Entrevista:O Estado inteligente

domingo, abril 06, 2008

Alberto Tamer EUA perdem o primeiro round

Na luta corpo a corpo contra a recessão, os EUA perderam mais um round: o desemprego aumentou em março e passou de 4,8% da força de trabalho para 5,1%. O pior resultado em cinco anos. O governo já admite que a economia pode entrar em recessão, embora acredite em recuperação no segundo semestre. A luta contra ela se concentra em duas áreas.

Na primeira, está o Fed, banco central americano, que deve reduzir de novo a taxa de juros na reunião deste mês, ao mesmo tempo que apertou a fiscalização nos bancos para prevenir casos como o do Bear Stearns.

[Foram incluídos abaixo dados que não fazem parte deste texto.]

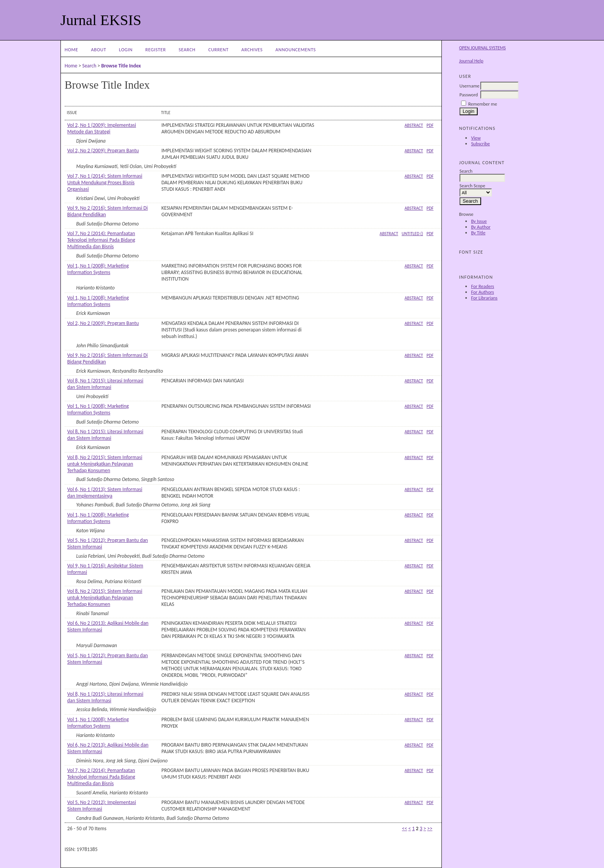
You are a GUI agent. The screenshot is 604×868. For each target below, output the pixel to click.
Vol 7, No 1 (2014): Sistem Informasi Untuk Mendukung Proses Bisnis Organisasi (105, 182)
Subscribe (480, 143)
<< (404, 828)
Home (71, 49)
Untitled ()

É evidente que Bernanke, o presidente do Fed, reconheceu seu atraso em agir para evitar uma crise sistêmica, mas agora vai ser rigoroso, com fiscalizações permanentes e individuais. Tudo permanece imprevisível até que se tenha uma avaliação dos prejuízos que afetaram diretamente o crédito.

VEM AÍ MAIS SOCORRO

Na segunda frente de luta está o governo, com o Tesouro. Já houve uma oferta de dinheiro ao consumidor de 5% do PIB, mas seu efeito começará a ser sentido só a partir de maio, quando cheques de US$ 600 a US$ 1.100 chegarão às mãos dos americanos para que gastem tudo e ajudem a economia. Isso, porém, não será suficiente para reanimar o consumidor assustado. O que se comenta, em Nova York, é um novo pacote de ajuda aos mutuários faltosos e aos consumidores relutantes. Os pronunciamentos de Bush e Bernanke, na semana passada, confirmam que algo mais vigoroso está por acontecer.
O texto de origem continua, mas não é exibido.